Retype exactly what appears below from the line containing "You are a computer-use" down to the line containing "Where should I click to: Expand", keeping both end lines. Do not include pictures.

• Data to examine:
__________________________________________________

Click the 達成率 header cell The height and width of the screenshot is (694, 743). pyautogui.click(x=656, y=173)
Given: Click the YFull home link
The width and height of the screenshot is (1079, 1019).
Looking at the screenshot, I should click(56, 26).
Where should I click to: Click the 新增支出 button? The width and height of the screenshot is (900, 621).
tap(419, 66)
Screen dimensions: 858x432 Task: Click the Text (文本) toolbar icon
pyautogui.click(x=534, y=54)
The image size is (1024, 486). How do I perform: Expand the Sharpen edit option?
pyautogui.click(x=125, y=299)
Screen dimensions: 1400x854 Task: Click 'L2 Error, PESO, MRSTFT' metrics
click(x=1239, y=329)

__________________________________________________

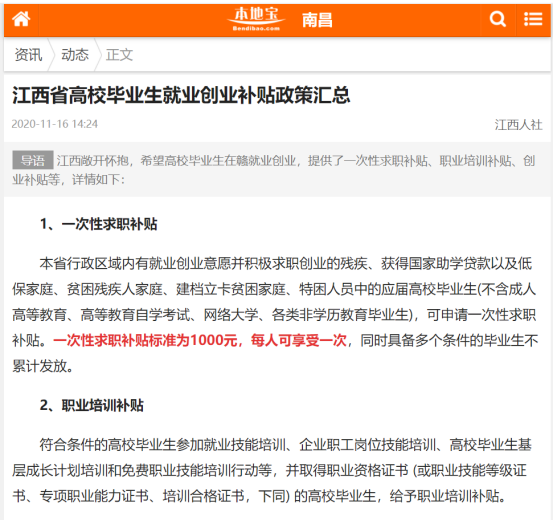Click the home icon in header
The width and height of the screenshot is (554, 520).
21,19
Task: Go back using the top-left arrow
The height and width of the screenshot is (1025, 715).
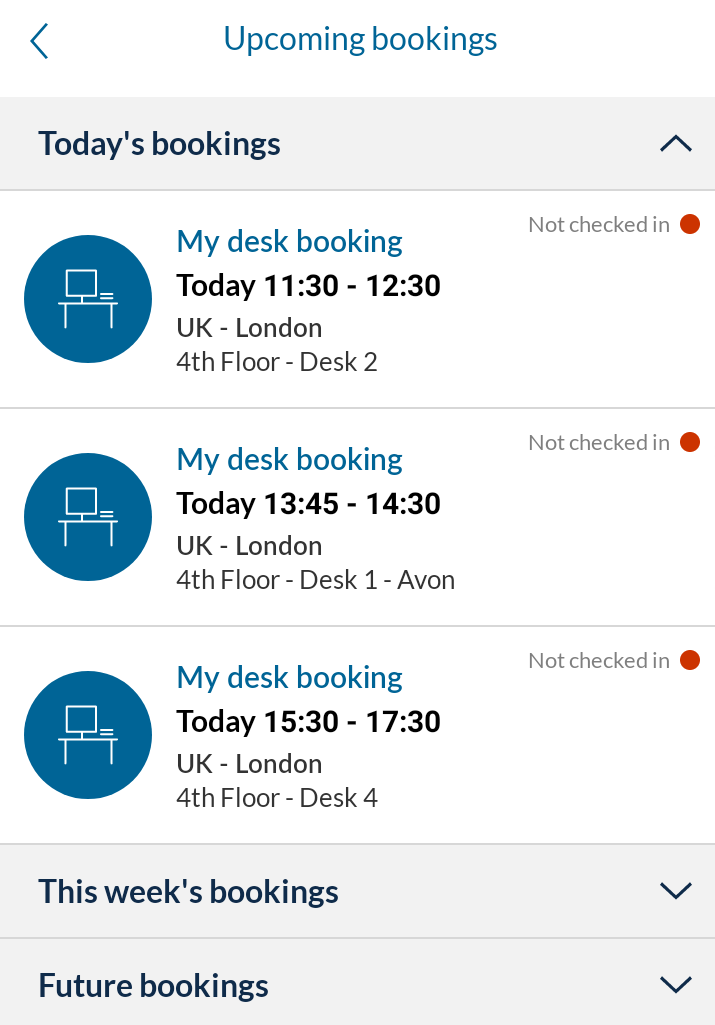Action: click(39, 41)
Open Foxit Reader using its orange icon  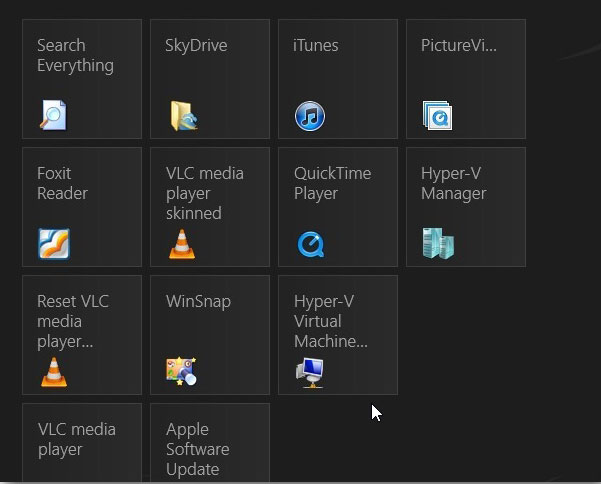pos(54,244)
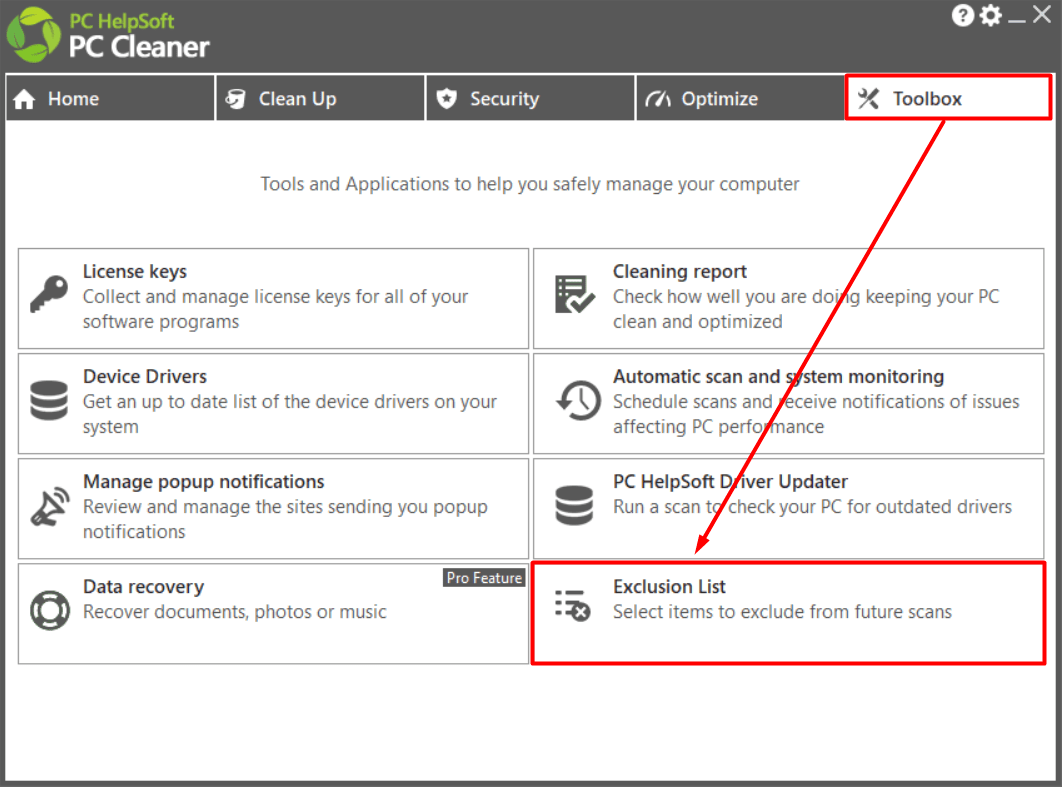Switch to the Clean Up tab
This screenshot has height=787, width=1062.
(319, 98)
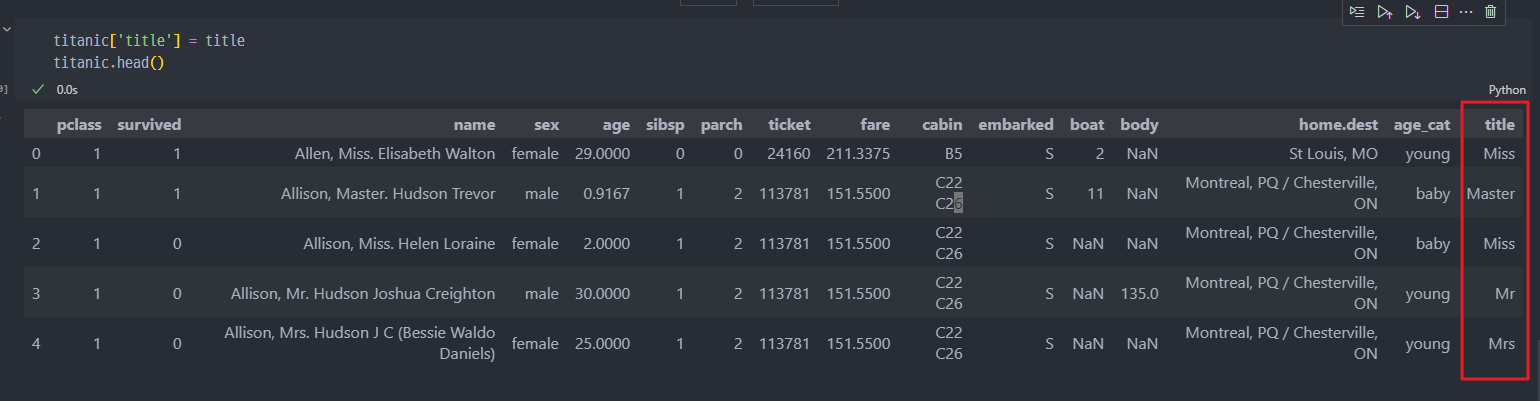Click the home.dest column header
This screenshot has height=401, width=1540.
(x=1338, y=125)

__________________________________________________

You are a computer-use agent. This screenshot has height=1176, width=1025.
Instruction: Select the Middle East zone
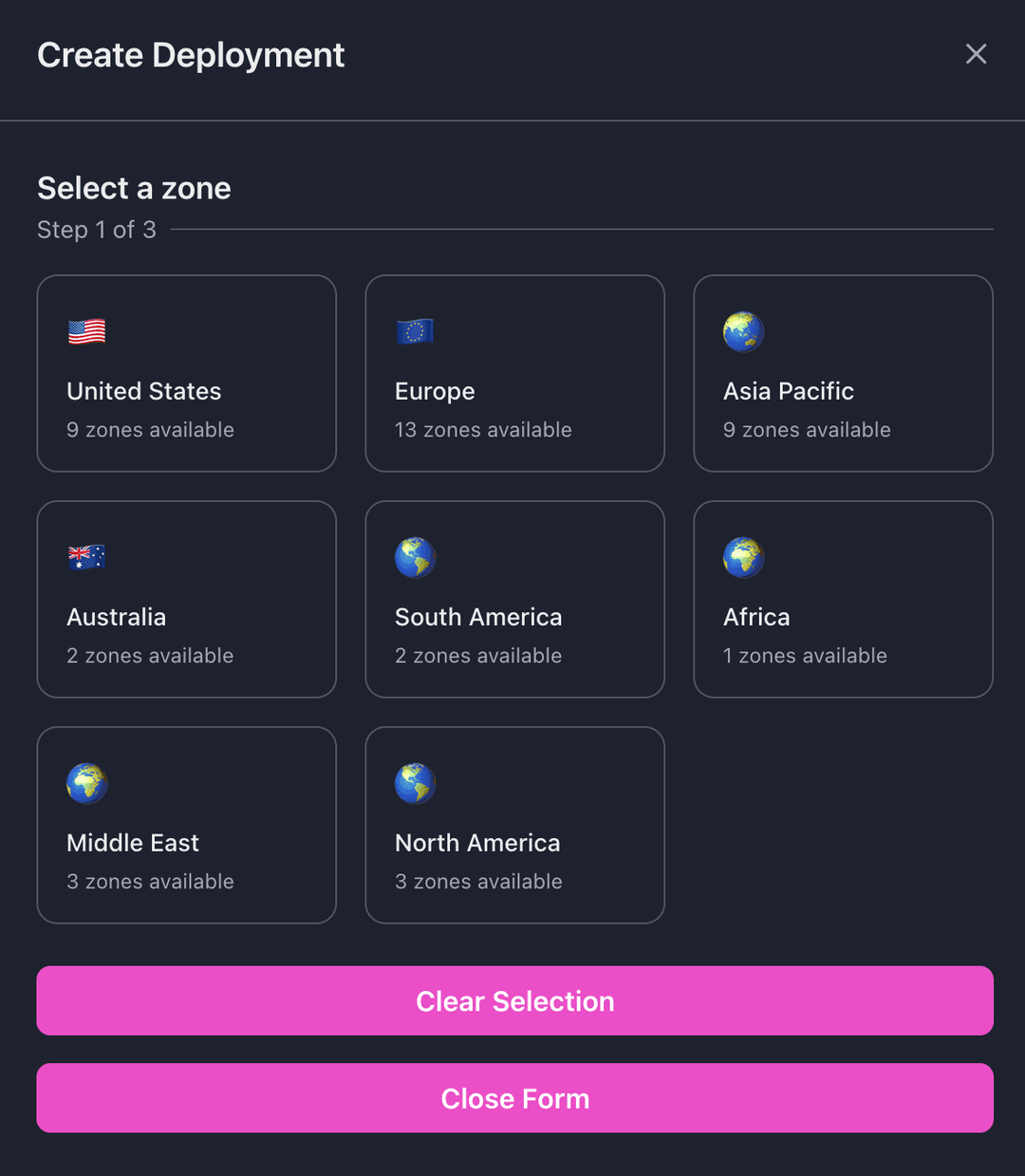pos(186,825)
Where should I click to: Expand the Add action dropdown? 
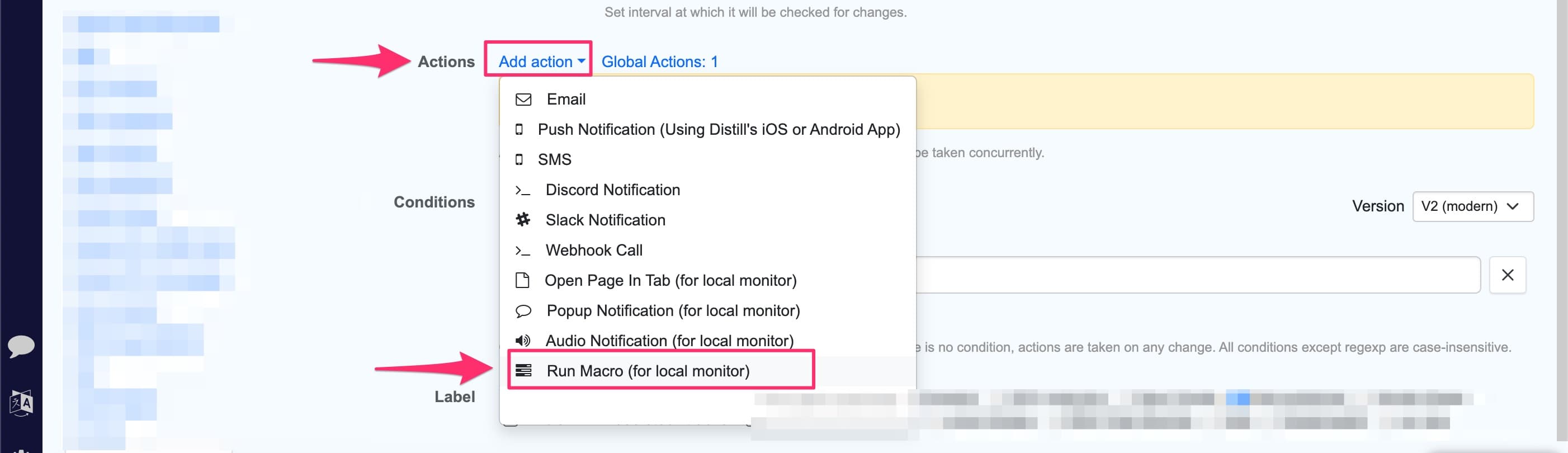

__________________________________________________

• Response area:
You are a computer-use agent. This screenshot has height=1176, width=1025.
Instruction: Select the Middle East zone
pos(186,825)
Where should I click to: Expand the Add action dropdown? 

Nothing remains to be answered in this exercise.